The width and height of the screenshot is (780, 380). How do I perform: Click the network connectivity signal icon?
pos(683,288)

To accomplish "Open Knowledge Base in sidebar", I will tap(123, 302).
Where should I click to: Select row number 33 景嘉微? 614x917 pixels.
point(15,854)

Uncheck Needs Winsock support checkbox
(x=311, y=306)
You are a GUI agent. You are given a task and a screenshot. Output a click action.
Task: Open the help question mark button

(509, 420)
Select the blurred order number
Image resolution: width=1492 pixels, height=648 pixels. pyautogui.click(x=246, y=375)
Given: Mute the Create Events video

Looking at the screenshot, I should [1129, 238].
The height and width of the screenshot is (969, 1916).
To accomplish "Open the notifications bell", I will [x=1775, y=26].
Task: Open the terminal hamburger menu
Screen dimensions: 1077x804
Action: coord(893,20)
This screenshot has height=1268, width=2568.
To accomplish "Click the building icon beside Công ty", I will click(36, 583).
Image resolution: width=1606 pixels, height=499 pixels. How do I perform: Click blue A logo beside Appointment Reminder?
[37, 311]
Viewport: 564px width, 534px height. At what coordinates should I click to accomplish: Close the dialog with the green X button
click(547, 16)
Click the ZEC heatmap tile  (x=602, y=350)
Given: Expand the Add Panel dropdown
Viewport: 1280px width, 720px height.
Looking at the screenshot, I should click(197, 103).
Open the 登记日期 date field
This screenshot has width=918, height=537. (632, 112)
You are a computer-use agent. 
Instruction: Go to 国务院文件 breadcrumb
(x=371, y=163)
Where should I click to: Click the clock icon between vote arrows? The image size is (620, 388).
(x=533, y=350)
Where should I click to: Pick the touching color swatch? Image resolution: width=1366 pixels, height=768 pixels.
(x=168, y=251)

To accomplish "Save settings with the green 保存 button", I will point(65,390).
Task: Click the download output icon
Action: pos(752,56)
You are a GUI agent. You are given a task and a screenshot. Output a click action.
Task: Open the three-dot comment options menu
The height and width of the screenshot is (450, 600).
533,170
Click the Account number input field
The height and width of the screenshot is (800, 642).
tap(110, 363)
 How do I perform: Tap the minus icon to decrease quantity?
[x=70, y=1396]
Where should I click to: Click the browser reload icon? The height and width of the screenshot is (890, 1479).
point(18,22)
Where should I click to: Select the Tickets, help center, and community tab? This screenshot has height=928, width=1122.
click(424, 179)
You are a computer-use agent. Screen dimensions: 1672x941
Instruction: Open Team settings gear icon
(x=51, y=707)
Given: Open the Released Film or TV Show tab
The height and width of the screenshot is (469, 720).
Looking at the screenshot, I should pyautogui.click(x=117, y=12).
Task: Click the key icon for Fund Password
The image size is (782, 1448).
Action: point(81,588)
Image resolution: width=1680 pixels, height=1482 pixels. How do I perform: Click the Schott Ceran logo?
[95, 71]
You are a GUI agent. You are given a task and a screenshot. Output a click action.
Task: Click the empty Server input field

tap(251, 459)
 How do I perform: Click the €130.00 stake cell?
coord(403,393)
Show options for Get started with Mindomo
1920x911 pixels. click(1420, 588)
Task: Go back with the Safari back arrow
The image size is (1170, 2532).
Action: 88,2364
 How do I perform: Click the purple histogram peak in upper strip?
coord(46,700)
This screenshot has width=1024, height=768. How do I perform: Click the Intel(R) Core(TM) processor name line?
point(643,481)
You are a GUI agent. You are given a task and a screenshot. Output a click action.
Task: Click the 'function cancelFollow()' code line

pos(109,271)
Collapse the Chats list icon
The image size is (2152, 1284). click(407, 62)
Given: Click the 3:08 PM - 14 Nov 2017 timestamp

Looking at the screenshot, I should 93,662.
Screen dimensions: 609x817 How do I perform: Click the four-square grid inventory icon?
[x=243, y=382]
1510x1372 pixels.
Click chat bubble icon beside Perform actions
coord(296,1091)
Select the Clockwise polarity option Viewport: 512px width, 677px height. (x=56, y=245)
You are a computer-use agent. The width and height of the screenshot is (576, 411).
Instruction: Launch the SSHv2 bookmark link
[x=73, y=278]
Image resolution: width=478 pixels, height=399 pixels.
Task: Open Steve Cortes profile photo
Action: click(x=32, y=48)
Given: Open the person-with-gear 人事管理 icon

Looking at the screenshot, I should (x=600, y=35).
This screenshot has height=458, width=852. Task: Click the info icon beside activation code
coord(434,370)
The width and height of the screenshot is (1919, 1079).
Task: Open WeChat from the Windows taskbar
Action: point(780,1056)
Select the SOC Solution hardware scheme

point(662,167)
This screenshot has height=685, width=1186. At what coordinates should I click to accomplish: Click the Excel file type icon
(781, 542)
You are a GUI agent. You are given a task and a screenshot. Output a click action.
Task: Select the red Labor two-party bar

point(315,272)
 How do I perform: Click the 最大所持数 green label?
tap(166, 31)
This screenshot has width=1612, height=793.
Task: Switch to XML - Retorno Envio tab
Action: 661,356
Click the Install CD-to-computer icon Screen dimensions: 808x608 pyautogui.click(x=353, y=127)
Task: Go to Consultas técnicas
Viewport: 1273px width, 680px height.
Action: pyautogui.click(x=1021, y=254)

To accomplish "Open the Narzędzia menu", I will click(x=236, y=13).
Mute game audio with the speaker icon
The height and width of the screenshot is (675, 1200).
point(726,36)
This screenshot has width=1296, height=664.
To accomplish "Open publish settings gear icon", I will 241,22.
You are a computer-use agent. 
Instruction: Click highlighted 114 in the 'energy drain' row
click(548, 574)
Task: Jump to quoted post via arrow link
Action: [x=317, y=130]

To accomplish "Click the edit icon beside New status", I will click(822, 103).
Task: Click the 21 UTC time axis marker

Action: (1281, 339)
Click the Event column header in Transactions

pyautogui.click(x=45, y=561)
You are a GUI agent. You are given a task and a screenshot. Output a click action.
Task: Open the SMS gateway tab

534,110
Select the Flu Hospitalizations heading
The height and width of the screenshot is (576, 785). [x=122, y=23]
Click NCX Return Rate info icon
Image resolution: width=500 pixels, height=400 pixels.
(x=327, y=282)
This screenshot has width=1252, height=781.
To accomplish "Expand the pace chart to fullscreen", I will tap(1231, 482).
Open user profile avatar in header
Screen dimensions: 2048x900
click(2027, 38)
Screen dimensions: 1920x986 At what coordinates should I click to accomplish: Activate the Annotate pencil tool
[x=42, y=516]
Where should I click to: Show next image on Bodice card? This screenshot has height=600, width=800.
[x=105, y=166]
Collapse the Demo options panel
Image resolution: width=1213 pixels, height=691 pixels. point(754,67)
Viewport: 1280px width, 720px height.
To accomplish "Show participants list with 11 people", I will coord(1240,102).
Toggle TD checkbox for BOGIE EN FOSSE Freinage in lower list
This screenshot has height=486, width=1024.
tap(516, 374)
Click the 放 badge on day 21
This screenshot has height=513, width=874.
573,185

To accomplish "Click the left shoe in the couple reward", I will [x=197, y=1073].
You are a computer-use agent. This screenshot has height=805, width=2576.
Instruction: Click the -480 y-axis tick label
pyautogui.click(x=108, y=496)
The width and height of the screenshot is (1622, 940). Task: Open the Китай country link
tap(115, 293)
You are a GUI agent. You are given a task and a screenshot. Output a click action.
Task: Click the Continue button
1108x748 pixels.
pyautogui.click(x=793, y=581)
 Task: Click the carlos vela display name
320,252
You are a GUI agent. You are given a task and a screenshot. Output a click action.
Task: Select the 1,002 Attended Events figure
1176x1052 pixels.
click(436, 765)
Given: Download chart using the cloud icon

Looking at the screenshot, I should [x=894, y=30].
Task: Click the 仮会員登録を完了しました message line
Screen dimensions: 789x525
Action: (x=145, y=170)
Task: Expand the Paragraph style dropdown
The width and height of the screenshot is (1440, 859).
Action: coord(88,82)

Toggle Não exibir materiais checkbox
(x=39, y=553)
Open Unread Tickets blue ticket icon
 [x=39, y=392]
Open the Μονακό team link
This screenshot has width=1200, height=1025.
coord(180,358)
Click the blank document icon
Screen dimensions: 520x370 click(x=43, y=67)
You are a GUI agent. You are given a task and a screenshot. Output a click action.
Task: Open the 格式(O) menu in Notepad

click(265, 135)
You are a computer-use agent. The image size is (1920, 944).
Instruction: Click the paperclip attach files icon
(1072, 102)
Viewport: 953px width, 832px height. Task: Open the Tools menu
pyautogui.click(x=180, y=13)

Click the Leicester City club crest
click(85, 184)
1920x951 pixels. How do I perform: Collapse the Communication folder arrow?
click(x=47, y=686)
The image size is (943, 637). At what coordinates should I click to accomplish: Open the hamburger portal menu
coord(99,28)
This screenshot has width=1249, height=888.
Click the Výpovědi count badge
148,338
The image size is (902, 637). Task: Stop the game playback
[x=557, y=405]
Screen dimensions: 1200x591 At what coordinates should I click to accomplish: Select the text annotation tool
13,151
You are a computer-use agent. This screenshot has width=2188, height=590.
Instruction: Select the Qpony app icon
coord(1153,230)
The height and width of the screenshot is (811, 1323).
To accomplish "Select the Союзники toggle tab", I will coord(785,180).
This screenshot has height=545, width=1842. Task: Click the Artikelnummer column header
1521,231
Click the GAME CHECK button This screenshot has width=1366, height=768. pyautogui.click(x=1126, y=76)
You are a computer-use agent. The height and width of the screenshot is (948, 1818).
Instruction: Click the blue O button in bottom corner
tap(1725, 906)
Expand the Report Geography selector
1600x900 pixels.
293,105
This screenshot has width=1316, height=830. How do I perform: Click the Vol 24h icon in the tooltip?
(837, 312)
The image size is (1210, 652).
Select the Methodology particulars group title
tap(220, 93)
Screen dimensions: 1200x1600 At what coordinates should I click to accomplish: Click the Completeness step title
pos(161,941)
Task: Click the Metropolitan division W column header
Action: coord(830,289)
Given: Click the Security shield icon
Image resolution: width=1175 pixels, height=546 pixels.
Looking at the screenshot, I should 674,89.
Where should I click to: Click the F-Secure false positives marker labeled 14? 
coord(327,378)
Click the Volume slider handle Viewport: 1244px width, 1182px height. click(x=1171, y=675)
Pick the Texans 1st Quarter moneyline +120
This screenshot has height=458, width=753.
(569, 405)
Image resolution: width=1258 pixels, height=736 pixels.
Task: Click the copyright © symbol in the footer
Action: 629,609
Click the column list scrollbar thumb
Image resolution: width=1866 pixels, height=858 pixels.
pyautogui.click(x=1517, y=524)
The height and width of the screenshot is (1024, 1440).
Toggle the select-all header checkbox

- - - - -

:: Task requirements ::
Could you please give the number of lines in the data above that contain the word "Expand"? Only the number is needed.

:: Response area ::
4